(Pixel coordinate grounding data)
—————

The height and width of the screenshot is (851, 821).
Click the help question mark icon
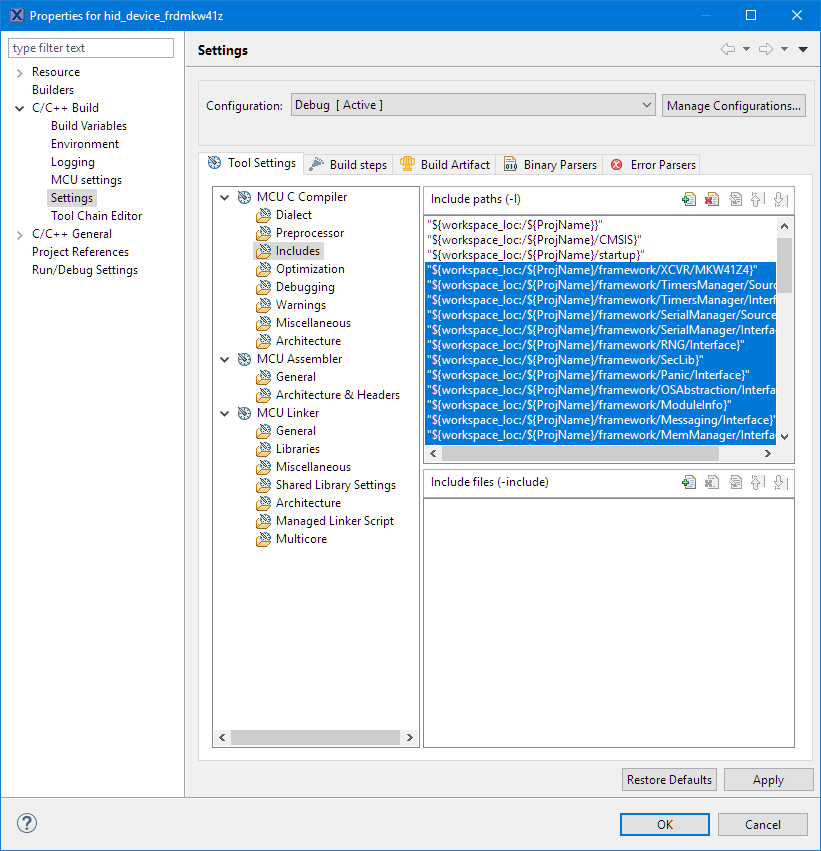pyautogui.click(x=26, y=823)
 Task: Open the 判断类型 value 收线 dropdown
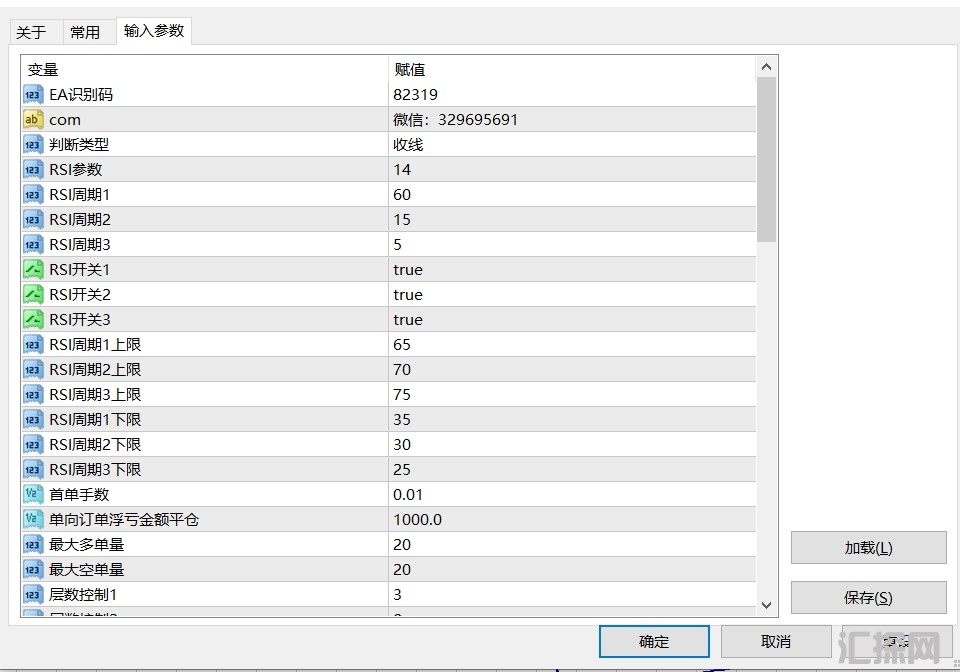coord(570,145)
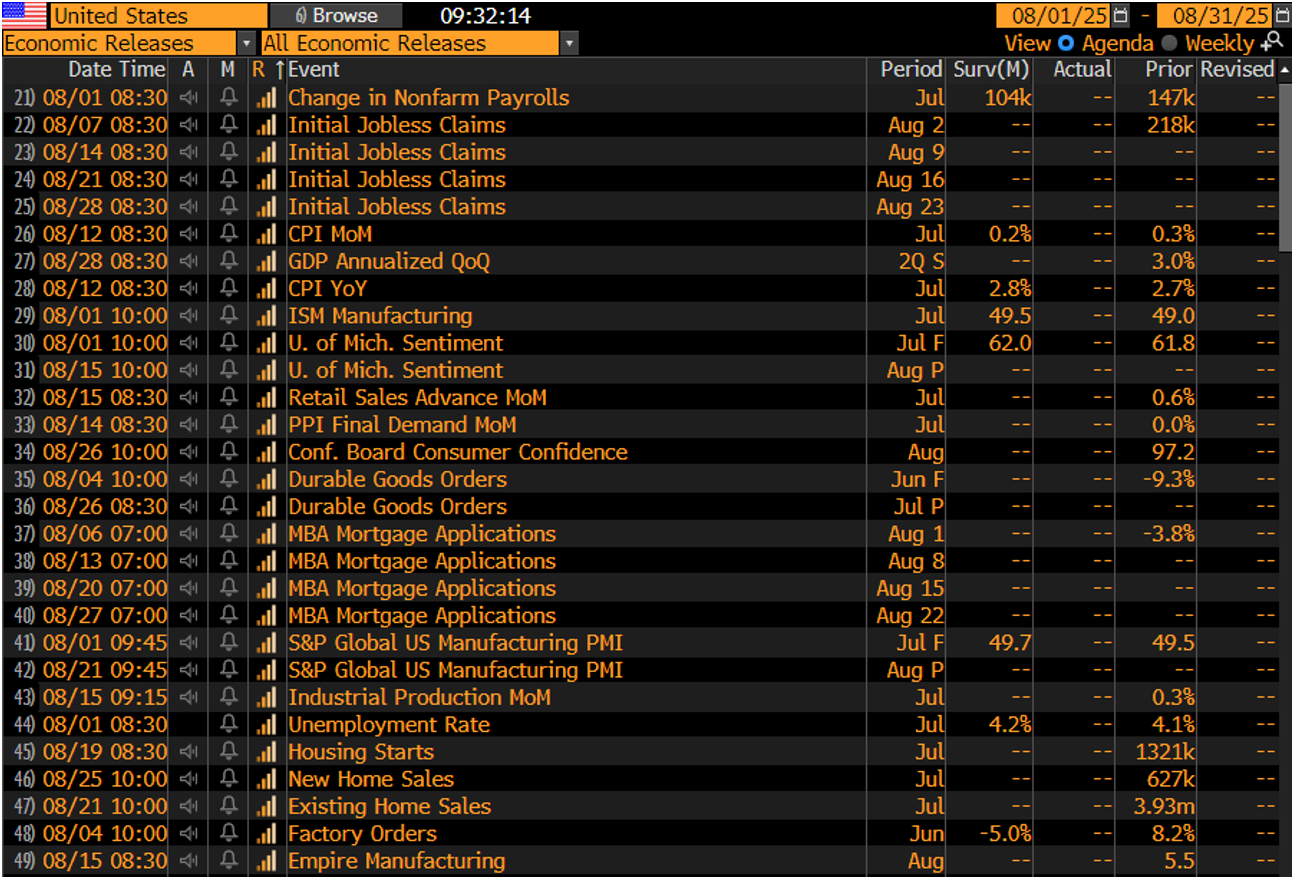The image size is (1292, 884).
Task: Click the vertical scrollbar on the right
Action: point(1285,160)
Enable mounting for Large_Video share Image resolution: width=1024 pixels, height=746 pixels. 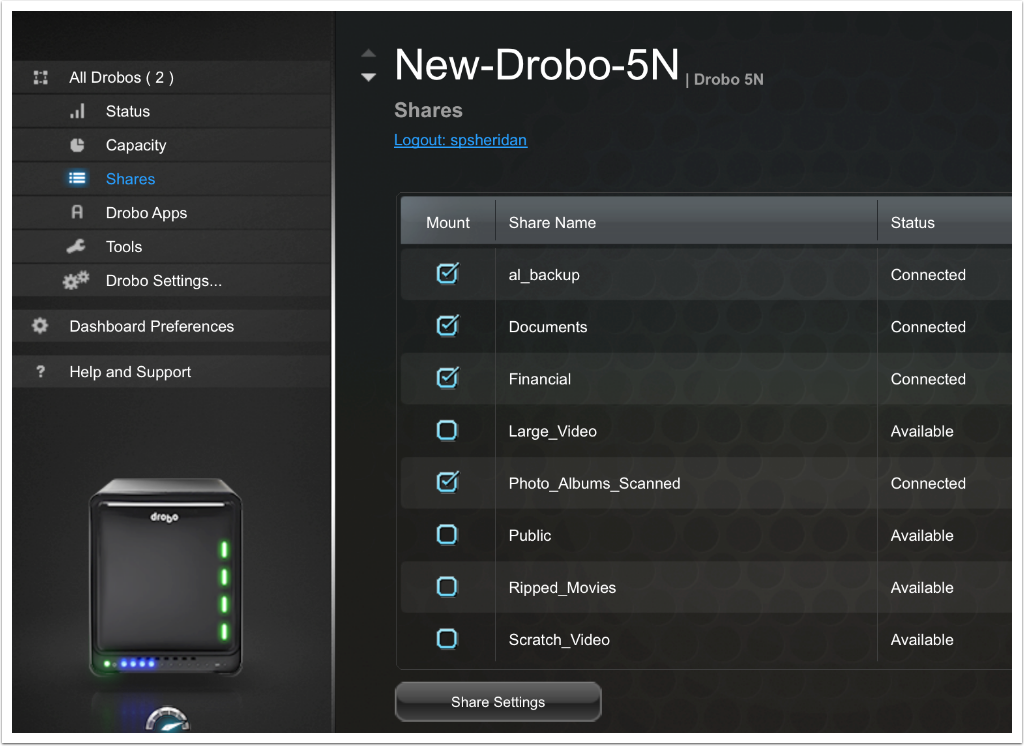447,431
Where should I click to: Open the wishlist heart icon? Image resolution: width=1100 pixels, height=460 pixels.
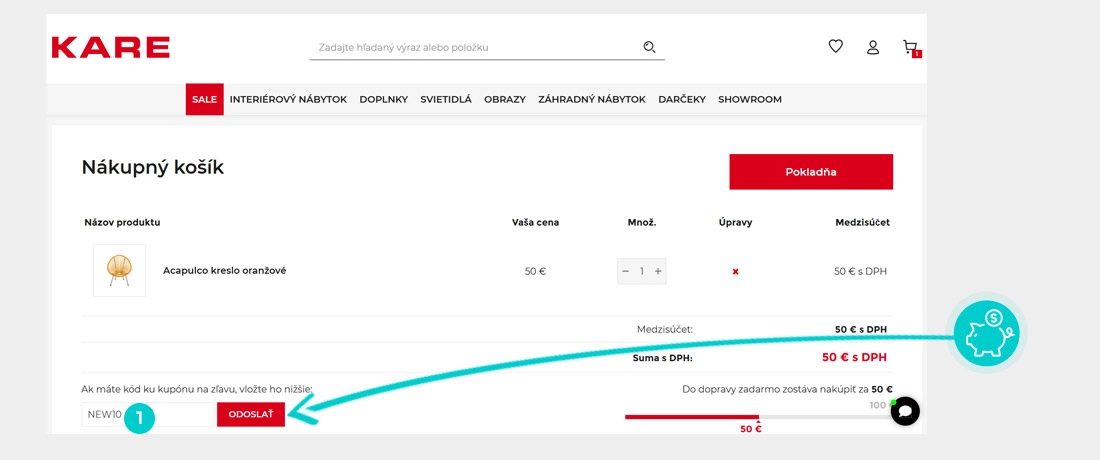pos(836,46)
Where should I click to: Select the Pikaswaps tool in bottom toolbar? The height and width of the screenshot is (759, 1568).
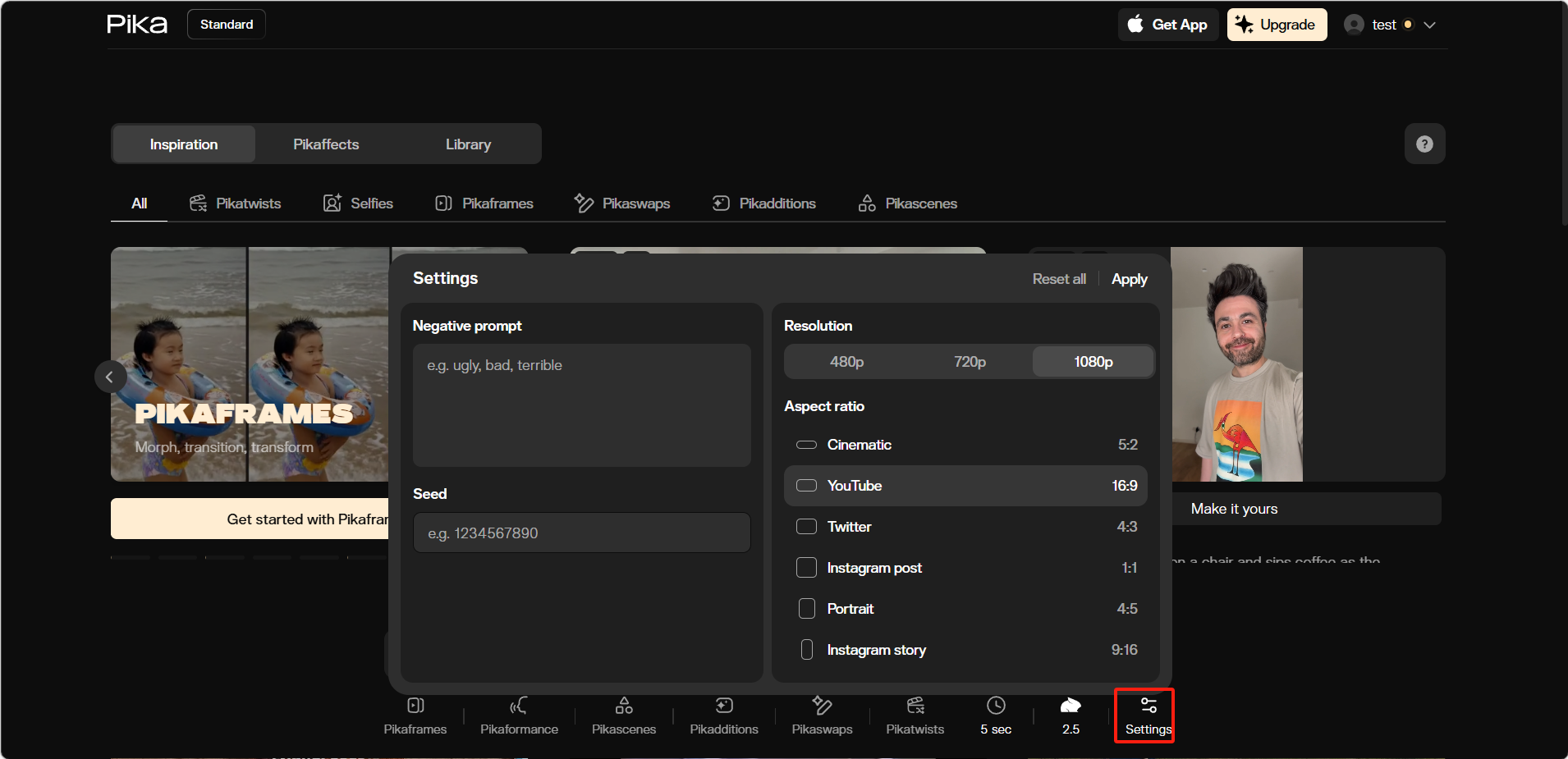click(822, 716)
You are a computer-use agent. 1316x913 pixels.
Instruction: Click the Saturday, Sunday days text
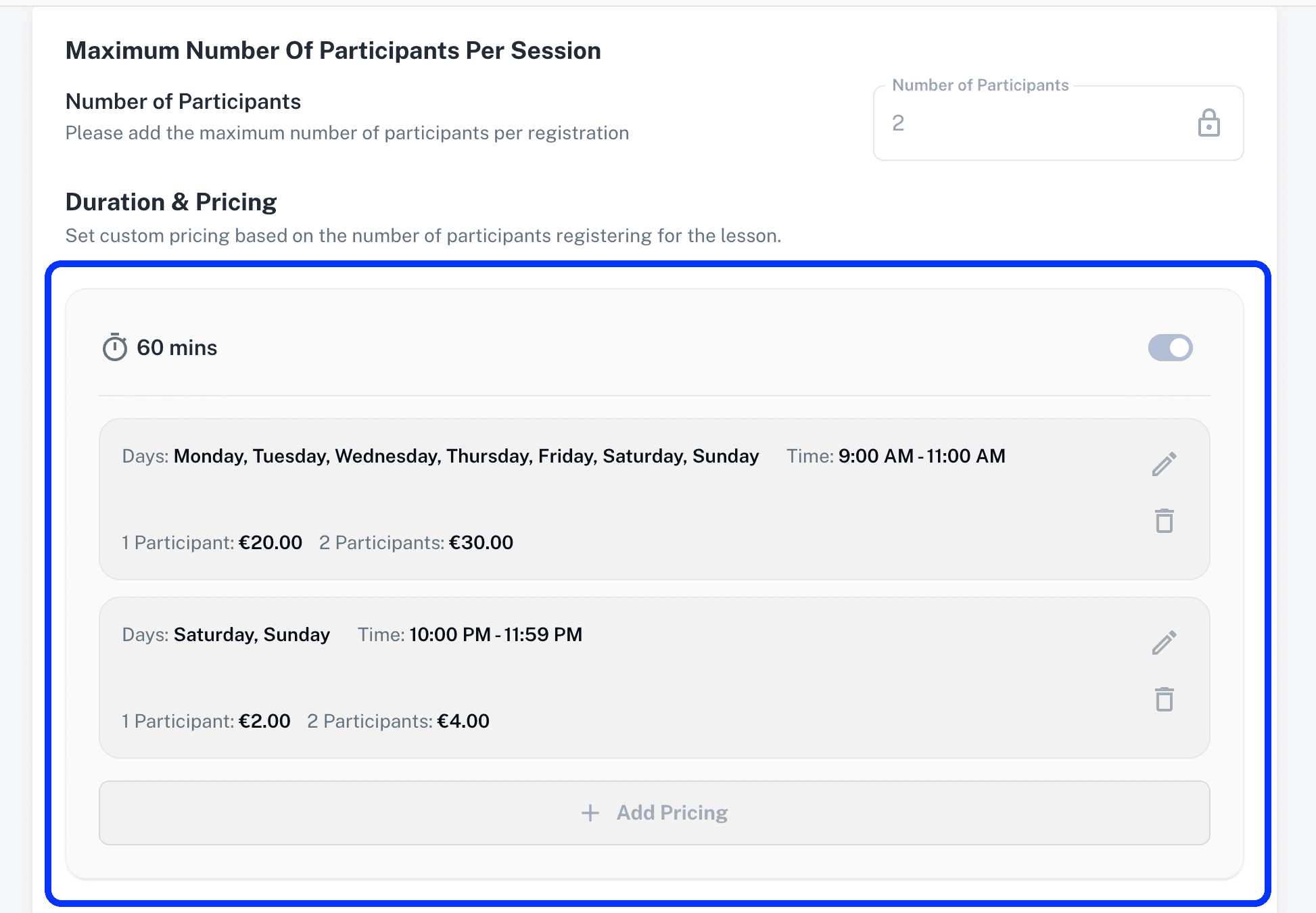pos(252,635)
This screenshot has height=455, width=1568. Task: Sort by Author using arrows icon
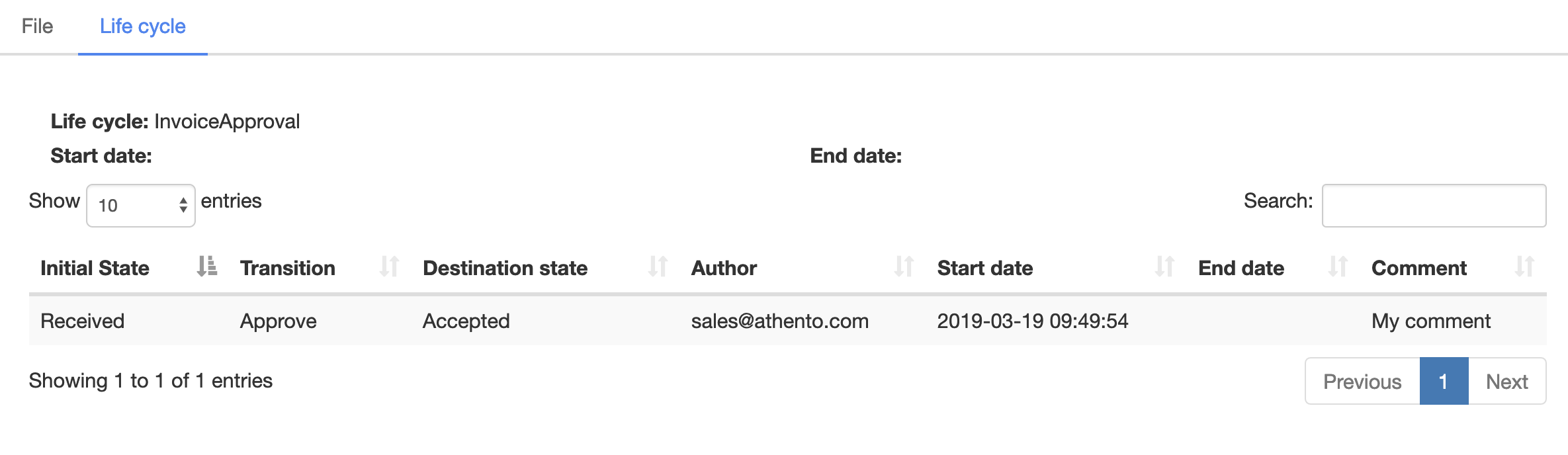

—————

**WORK ITEM**
Pick up at the line that holds "Where should I click to: Open" and restate each line, word for word, through the last line of the entries. Include both end lines but none of the pictures.

**REPLY**
Where should I click to: Open the wishlist heart icon? Image resolution: width=1100 pixels, height=460 pixels.
pos(836,46)
Where should I click to: Select the Pikaswaps tool in bottom toolbar? The height and width of the screenshot is (759, 1568).
click(822, 716)
You are a computer-use agent. 1316x913 pixels.
Instruction: Click the Saturday, Sunday days text
pos(252,635)
This screenshot has height=455, width=1568. Task: Sort by Author using arrows icon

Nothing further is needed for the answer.